Mr Ndugai argued that the country cannot rely on external borrowing to support its grand infrastructure projects, instead proposing the use of internal revenues.
“Is it proper for us Tanzanians to continue borrowing and increasing the national debt which currently stands at about $33.8 billion or are we going to agree to carry the burden ourselves?” Mr Ndugai asked.
“Should we continue borrowing and singing praises once we get the loans or should we continue charging levies, whether the people are ready or not, but the end goal being to build our infrastructure using our own money?”
In the past four years, Tanzania has taken syndicated loans to push forward its infrastructure plans. In August 2017, it turned to Credit Suisse Bank for a $500 million five-year loan and returned to the market two years later to tap a $1 billion syndicated loan from the Trade and Development Bank.
Since March 2021, when President Samia took over, the country has received over $3 billion in debt, including concessional loans and relief funds from the World Bank, the IMF and the African Development Bank.
Latest Bank of Tanzania (BoT) data shows that Dodoma plans to borrow at least $2.34 billion from foreign financiers to finance its proposed 2022/2023 budget of $17.1 billion.
According to Finance Minister Mwigulu Nchemba, $1.32 billion of the 2022/23 budget will be funded through direct concessional loans and grants from development partners under the traditional general budget support arrangement.
Another $1.04 billion will come from project-specific commercial loans from international lenders, Mr Nchemba said while presenting the 2022/2023 budget proposals to Parliament in November.
The government will borrow a further $2.32 billion from the domestic market towards ensuring at least $12.4 billion internal financing of its 2022/2023 budget to balance the external funding.
Tanzania's total national debt stands at $33.88 billion, with the latest BoT report showing that the national debt went up $182.3 million as at end of August compared with July.

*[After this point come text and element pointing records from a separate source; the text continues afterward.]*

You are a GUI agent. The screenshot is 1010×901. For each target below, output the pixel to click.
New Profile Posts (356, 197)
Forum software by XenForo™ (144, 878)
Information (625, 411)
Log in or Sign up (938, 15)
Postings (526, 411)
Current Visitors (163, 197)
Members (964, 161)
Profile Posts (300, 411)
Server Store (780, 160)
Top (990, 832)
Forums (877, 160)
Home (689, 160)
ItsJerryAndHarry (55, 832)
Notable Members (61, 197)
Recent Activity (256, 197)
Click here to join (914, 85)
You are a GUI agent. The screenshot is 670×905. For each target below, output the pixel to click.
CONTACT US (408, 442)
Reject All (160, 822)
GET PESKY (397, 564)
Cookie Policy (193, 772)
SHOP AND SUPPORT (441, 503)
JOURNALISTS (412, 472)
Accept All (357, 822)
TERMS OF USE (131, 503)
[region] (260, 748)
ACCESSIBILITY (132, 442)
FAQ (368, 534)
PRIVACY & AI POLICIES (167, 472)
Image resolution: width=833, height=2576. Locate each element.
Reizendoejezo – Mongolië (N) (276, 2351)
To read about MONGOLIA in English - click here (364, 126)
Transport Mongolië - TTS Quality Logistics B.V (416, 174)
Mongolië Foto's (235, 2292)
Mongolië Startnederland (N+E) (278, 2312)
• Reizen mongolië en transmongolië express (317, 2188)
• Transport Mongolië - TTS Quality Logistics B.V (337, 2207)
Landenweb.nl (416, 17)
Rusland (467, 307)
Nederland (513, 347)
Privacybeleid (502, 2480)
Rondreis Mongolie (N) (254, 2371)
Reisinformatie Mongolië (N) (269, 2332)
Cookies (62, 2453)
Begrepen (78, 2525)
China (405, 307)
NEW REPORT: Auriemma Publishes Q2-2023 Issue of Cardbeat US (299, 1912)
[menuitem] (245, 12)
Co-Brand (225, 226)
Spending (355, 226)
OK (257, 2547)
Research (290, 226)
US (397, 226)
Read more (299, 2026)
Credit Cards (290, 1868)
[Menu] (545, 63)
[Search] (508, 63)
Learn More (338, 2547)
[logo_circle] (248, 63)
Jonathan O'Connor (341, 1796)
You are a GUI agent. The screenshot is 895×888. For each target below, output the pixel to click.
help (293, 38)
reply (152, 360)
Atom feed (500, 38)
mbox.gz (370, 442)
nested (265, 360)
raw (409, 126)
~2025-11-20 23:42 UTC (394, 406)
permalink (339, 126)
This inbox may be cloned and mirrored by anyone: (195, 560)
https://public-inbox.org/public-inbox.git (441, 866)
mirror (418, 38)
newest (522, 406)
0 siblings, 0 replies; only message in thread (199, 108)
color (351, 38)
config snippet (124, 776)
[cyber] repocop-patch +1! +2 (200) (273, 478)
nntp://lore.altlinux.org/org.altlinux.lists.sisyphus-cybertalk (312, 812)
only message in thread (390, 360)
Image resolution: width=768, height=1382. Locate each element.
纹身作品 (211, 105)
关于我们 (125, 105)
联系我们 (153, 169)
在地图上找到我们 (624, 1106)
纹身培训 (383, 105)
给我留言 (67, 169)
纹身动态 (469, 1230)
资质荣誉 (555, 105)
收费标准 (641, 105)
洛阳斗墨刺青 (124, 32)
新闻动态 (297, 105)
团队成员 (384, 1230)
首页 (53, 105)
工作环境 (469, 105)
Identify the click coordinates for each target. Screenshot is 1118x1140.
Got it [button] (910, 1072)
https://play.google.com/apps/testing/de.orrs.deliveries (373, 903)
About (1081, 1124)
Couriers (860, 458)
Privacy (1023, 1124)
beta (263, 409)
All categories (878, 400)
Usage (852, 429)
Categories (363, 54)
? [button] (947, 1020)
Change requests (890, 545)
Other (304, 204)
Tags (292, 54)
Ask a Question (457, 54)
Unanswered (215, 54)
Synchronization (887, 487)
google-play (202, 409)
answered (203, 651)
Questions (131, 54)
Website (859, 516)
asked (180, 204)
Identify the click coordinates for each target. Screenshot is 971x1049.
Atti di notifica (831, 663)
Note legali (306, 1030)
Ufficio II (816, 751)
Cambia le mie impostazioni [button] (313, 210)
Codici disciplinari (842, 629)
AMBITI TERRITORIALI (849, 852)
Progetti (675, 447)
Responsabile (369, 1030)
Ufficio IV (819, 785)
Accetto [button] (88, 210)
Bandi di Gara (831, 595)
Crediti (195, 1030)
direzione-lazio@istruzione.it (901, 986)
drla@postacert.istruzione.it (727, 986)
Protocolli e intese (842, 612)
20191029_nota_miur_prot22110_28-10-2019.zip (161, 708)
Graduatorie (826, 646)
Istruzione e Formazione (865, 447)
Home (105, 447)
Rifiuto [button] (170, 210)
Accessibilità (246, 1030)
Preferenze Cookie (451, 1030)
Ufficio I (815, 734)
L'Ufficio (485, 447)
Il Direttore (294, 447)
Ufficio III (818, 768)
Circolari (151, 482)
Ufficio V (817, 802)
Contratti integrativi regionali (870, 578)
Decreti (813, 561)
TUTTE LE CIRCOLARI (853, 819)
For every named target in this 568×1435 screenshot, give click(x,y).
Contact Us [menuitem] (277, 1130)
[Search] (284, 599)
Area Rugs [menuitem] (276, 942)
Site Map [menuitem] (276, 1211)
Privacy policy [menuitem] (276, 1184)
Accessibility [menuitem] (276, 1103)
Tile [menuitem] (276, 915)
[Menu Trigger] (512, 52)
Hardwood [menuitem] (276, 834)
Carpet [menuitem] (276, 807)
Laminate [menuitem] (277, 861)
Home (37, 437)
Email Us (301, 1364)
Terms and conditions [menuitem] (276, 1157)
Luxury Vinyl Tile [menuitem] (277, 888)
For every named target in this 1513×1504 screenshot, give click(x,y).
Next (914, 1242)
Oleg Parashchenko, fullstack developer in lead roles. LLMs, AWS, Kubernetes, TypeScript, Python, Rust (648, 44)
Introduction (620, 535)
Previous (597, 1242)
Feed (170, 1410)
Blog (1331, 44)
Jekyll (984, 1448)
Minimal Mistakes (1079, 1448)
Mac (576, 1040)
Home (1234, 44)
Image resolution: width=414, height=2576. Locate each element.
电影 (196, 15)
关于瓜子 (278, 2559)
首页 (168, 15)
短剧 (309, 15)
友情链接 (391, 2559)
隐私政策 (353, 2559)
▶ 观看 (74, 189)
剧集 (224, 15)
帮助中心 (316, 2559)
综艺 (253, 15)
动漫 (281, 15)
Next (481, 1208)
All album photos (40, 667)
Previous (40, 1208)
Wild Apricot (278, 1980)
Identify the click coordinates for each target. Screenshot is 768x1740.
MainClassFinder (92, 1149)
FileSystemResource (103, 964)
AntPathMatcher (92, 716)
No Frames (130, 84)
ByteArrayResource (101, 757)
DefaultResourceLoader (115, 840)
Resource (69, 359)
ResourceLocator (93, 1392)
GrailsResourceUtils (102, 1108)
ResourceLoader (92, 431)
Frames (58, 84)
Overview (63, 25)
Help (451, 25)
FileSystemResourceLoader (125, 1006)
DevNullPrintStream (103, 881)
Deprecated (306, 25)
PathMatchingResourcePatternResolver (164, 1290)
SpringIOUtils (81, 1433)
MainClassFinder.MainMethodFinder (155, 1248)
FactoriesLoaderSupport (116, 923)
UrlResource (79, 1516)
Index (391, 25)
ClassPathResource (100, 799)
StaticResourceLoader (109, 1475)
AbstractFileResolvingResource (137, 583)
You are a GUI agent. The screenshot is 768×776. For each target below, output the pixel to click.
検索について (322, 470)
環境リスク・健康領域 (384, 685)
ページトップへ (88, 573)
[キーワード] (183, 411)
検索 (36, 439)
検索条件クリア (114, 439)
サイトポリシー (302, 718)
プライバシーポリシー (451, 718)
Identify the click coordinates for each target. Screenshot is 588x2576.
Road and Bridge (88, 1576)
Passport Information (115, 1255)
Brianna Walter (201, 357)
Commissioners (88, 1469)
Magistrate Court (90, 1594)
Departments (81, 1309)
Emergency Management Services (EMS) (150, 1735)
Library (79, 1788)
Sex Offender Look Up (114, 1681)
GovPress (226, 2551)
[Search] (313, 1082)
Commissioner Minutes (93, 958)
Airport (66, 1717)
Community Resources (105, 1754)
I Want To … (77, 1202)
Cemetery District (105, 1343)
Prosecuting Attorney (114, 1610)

External debt accounted for 76.6 percent of the stock (at $25.95 billion), while external debt service payments amounted to $27.8 million in August 2021, of which $18 million was spent on principal payments and the rest on repaying accumulating interest, the central bank said. A total of $4.63 billion was allocated for government debt repayment in the 2021/2022 budget, making up 29 percent of total expenditure.